If you’re at SXSW right now and you’ve got some speedy WiFi access, you can thank your friendly neighborhood homeless person for allowing you to tweet about how shitty the WiFi is.
A marketing company by the name of Bartle Bogie Hegarty has equipped the homeless of Austin, Texas, with portable MiFi wireless connections, turning them in to roaming hotspots, and they even have a nifty little shirt that says, “I am a digital hotspot,” which is a nice change of pace from their usual depressing and unmarketable slogans, such as, “Family starving. Need food. God Bless.” Hipsters don’t respond to that kind of message, probably because it lacks references to internet connections.

The idea behind this initiative certainly isn’t malicious, and the homeless folks that are allowing you to easily access porn on the go are getting paid, but in the process the homeless are being objectified.
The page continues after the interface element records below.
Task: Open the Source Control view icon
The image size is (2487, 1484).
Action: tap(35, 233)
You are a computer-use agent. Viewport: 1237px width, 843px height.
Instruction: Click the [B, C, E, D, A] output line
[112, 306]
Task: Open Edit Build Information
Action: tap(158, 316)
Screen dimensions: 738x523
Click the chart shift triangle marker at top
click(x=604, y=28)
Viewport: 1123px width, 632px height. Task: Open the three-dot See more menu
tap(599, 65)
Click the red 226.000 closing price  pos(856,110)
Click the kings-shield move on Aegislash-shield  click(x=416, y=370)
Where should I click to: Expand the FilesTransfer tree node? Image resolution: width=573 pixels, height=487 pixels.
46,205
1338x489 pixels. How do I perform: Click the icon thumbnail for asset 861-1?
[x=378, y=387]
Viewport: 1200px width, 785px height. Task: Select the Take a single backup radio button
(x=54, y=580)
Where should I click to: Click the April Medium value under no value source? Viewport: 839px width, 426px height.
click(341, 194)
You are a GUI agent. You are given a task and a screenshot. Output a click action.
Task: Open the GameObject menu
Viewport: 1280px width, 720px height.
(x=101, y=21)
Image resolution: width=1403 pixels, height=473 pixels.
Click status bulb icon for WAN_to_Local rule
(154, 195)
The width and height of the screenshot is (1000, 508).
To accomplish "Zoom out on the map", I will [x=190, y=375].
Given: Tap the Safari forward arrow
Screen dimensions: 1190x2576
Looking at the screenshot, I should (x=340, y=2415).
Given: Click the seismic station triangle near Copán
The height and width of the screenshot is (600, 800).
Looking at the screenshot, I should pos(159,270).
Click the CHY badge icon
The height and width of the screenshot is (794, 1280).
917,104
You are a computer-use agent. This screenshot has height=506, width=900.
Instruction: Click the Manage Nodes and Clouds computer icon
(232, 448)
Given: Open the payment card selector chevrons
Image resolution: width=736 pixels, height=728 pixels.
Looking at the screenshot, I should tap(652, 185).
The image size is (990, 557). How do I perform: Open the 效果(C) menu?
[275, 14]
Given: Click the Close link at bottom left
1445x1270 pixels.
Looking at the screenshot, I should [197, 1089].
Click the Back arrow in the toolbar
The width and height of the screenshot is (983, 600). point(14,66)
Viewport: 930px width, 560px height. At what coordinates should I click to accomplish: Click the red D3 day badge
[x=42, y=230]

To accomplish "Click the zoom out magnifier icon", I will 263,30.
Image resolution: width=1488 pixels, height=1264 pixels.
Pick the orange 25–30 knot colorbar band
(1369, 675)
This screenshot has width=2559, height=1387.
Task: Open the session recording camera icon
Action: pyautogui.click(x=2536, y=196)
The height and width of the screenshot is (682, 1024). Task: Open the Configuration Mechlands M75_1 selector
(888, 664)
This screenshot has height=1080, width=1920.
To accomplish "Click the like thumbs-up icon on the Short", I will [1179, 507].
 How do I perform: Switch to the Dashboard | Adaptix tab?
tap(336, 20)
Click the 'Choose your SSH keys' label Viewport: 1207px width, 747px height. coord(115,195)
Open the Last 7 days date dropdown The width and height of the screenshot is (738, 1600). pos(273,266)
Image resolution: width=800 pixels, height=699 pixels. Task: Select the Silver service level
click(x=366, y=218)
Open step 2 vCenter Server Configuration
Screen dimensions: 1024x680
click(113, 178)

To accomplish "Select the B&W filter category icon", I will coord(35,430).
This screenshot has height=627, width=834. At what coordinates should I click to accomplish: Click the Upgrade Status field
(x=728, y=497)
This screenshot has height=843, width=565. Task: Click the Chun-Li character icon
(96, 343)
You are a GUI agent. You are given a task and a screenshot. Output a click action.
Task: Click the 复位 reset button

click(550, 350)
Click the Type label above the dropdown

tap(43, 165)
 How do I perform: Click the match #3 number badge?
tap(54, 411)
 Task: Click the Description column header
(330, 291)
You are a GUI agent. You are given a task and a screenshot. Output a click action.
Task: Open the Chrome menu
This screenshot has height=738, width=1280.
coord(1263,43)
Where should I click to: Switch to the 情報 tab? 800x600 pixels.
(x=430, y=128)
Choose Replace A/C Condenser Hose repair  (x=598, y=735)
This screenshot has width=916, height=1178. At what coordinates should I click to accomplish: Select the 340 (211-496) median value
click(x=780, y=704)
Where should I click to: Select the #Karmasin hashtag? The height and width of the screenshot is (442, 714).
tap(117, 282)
They’re not humans that don’t have a place to call home, they’re now things that you get internet from, like little boxes with blinking lights and a shopping cart filled with treasures.
But why stop at internet access? The homeless are homeless because they’re chronic boozers, right? So why not give them publically funded liquor bars and have them stand on street corners, waiting for a raging fire to spur so that they may extinguish the flames with their mighty and pungent streams of homeless urine?
And since people are always tossing spare change in to the greedy hands of the homeless, why don’t we make them earn that money? Give them a stop watch and make them stand by our parked cars so we can drop change in to their mouths, like smelly parking meters. It would definitely be fun to watch a three-way argument in which a meter maid defers to a homeless person about the expired time on the meter as owner of the car being ticketed shouts, “But he’s wasted! He has no concept of time!”
The possibilities are endless when you’re treating the less fortunate like their less than human.